Marpa::R2 exists to allow its input to alter execution in flexible and powerful ways. Marpa should not be used with untrusted input. In Perl' s taint mode, it is a fatal error to use Marpa's SLIF interface with a tainted grammar, a tainted input string, or tainted token values.

I am not sure, if I understand the consequences of this limitation. I understand, that the grammar must not be tainted. But I do not understand that the input must not be tainted. For me it is the task of the parser to validate the input. It sounds unreasonable to me that a parser has to trust its input.

Is it really that way? Is it impossible to implement any kind of public network service with Marpa?

I ask this because one of the reference use cases is the Marpa HTML parser and it seems to me contradictory to use a parser for HTML, which must not be used with tainted data although about 99,99% of all HTML is possibly tainted.

Can anybody explain this contradiction?

2
perlparsingtaintmarpa
There are ways how to untaint data in Perl.choroba
@choroba yes by parsing it.ceving
Laundering-and-Detecting-Tainted-Data. You can e.g. check the length of the input at least.choroba

2 Answers

6
votes

Marpa is actually safer than other parsers, because the language it parses is exactly that specified by the BNF. With regexes, PEG, etc., it's very hard to determine what language is actually parsed. In practice programmers tend to get a few test cases working and then give up.

In particular, the parsing of unwanted inputs could be a major security issue -- with traditional parsers you usually don't know everything you are letting through. Rarely does a test suite check to see if inputs which should be errors are in fact accepted. Marpa parses exactly the language in its specification -- nothing less and nothing more.

So why the scare language about taint mode? Marpa, in its most general case, can be seen as a programming language, and has exactly the same security issues. Allowing the user to execute arbitrary code is by definition insecure, and it is exactly what C, Perl, Marpa, etc. do by design. You cannot give an untrusted user a general language interface. This would be clear for C, Python, etc., but I thought someone might overlook it in the case of Marpa. Hence the scare language.

Marpa is IMHO more secure than competing technologies. However, in the most general case, that is not secure enough.

1
votes

taint mode is a perl optional setting that says - treat user input as untrusted. It stops you using any "tainted" variables - such as those read directly from STDIN or ENV in certain functions, because doing so is dangerous.

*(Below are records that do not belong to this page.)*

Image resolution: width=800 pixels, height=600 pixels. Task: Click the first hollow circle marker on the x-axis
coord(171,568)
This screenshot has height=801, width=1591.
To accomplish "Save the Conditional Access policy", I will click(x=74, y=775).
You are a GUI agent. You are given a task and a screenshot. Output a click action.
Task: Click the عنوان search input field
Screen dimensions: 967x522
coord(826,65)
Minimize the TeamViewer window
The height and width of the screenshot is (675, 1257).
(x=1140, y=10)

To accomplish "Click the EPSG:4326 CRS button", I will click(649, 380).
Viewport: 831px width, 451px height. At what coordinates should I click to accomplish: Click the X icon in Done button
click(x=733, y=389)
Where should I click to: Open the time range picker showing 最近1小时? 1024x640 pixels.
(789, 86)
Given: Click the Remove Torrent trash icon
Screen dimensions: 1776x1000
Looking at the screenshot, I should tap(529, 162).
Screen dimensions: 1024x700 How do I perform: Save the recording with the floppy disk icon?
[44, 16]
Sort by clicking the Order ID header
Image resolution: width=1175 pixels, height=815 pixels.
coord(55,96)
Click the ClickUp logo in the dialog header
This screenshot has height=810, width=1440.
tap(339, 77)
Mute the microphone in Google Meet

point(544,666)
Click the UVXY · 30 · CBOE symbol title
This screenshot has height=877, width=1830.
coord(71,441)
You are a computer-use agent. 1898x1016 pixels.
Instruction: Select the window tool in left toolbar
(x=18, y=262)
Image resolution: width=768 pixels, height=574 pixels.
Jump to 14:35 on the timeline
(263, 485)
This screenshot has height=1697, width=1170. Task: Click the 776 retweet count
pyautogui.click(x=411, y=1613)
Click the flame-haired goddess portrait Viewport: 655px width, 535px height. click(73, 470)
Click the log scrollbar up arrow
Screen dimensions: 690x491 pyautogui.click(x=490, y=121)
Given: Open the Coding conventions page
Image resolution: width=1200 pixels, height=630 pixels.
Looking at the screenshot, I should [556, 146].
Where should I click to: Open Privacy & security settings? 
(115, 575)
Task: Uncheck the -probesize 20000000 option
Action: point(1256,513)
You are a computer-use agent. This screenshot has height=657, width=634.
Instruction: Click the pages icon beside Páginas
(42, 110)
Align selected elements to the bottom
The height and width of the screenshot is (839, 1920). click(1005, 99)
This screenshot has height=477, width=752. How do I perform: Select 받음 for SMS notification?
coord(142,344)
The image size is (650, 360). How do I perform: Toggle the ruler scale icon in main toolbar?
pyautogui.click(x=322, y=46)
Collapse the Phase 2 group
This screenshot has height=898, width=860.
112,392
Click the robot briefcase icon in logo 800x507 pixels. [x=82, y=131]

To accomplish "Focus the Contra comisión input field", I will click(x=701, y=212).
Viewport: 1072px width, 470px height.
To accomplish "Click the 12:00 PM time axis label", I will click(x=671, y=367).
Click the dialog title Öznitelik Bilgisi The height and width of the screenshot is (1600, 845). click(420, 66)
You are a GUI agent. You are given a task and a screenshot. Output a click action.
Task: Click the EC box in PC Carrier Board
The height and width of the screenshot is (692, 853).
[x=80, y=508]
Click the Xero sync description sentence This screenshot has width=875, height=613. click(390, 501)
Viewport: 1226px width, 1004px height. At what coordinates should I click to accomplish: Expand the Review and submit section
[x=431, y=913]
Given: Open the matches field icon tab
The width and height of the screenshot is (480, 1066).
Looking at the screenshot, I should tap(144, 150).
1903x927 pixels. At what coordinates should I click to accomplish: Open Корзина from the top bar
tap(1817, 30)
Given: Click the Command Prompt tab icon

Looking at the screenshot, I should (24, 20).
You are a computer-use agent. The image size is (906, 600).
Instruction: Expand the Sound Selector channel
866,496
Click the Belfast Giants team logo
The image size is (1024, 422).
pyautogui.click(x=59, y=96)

The typical example being code injection exploits: Exploits of a mom

That's all "taint mode" does - it enforces running a sanitisation prior to using untrusted input in a risky way.

untainting is straightforward - all you need do is apply a regular expression filter to your source data, such that any 'dangerous' metacharacters are excluded. (It should be noted - perl doesn't actually know what is 'dangerous' and what isn't - it assumes you're not being an idiot and just 'matching' everything)

This will error:

#!/usr/bin/env perl -T
use strict;
use warnings;

my $tainted = $ENV{'USERNAME'};
system ( "echo $tainted" );

Because I'm passing an untrusted variable through to "system" and it might have embedded code injection.

Insecure dependency in system while running with -T switch at

(It might also complain about insecure path)

So to untaint, I need to sanitise. A reasonable sanitisation would be - username must be only alphanumeric:

#!/usr/bin/env perl -T
use strict;
use warnings;

$ENV{'PATH'} = '/bin'; # an untainted value 

my $tainted = $ENV{'USERNAME'};
my ( $untainted ) = $tainted =~ m/(\w+)/g;
system ( "echo $untainted"); # no error now

And because I have used a regex - perl assumes I haven't done something boneheaded (like (.*)) and thus considers the data untainted.

Why is this important? Well, it depends what your parser does. It's not uncommon for parsers - by their nature - to get 'broken' by invalid input. See the above, for example - where escaping some inline SQL bypasses validation.

In your specific case:

  • taint mode is optional. You should use it when you're getting untrusted input (e.g. from potentially malicious users) but it's perhaps more trouble than it's worth for your own use.

  • Filtering HTML to validate length and character set is probably sensible. For example - checking it's an "ascii compatible character encoding".

Fundamentally though I think you're overthinking what taint checking is - it's not an exhaustive validation method - it's a safety net. All it does is ensure you've done some basic sanitisation before passing user input to an unsafe mechanism. That's to stop ridiculous gotchas like the one I outline - most of these can be caught by a simple regex.

If you're aware of the problem, and aren't concerned about malicious user input, then I don't think you need to be worried overly. A character whitelist will suffice, and then parse away.